The actual internals, and features such as types and multiple dispatch can make it a very different to use, but hopefully that should be enough to get you started.
So this is why every once in a while we see some article about Julia being as easy to use as Python while having nearly the performance of C. That's some very slick but sketchy marketing tactics.
I'd rather deal with Cython apache license than deal with this GPL stuff for commercial use.
This seems to be a terrible misinformed comment. Not only isn't there really a problem with using GPL tools in a commercial context, as long as they don't become part of your work product. GCC is probably used to compile a large percentage of commercial software. And I'm sure you're writing comments in Chrome, yet expect to retain the copyright on those words.
Moreover, since I've been seeing this kind of hostility towards the GPL more and more often: it should be somewhat obvious to everyone that the current ecosystem of widely available, highest-quality OSS stacks is a rather surprising development. There are certainly parallel universes where parallel computing requires you to buy the compiler from IBM, and URIs end not in .html, but in .doc.
The GPL and its advocates aren't the only ones who created this, but I'm pretty sure they were at least necessary. That includes not just the software they created, but also the force of the moral argument for software freedom they made.
What I really dislike about a lot of the GPL arguments is that they are complaints that the GPL doesn't let you freeload masked as arguments that the GPL is anti-business. The GPL is one of the most business-friendly licenses there is. The freedoms guaranteed by the GPL mean dual licensing works. Good luck with a dual licensing strategy if you release your software under the MIT license.
> So this is why every once in a while we see some article about Julia being as easy to use as Python while having nearly the performance of C.

* Tasks to perform *
**1)** Answer these from the discussion of Julia and the GPL:
(a) Which project's apache license would one commenter rather deal with?
(b) Which compiler is named as probably used for a large percentage of commercial software?
(c) What strategy do the freedoms guaranteed by the GPL make work?
**2)** Resume the discussion of Julia and the GPL after its final quoted line.
The lines after this have no connection to the discussion of Julia and the GPL.

* Recorded data *
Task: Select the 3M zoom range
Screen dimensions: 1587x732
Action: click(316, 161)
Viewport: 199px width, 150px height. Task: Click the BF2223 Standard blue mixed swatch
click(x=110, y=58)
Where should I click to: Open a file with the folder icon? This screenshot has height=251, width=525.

* Responses in order *
**1)**
(a) Cython
(b) GCC
(c) Dual licensing

**2)**
Here's a performance testimonial with links to real code and benchmarks against Fortran (not Python), from Steven G. Johnson, one of the authors of FFTW:
The reason Julia can beat the Fortran code is that metaprogramming makes it easy to apply performance optimizations that are awkward in Fortran. We have metaprogramming macros (@evalpoly) that can easily inline polynomial evaluations, whereas the Fortran code makes function calls that loop over look-up tables of polynomial coefficients. Even greater speedups are possible for evaluating polynomials of complex arguments, where there is a fancy recurrence from Knuth that is almost impossible to use effectively without code generation. In principle, the Fortran authors could have done the same inlining and gotten similar performance, but the code would have been much more painful to write by hand. (They could even have written a program to generate Fortran code, but that is even more painful.)
> I'd rather deal with Cython apache license than deal with this GPL stuff for commercial use.
The Julia core is MIT licensed. The language distribution is currently GPL licensed due to linked dependencies, but there has been a no-GPL build flag available for several releases. GPL (and other) dependencies are continually being removed, and there are only one or two (GPL) libraries left in the currently nightly build.
...here it seem like any other modern language, until you see that Julia has something that many other languages lack: true macros (true metaprogramming.) A big feature. And multiple dispatch on all functions! (a very nice feature that puts it above many other languages in use.)
You can even program Julia in s-expressions if you feel like it. (Some argue that Julia should be considered a Lisp dialect.)
Compared to the other languages with Python-like, C-like or Algol-like syntax, Julia stands out from them as a more powerful alternative. (If you need more power and flexibility than Julia with good processing speed, i think only Common Lisp will clearly provide it.)
A very recommendable language, especially now with this initiative for giving more "enterprise-like" support, and worth looking in depth, if you are also considering moving to Go and Rust.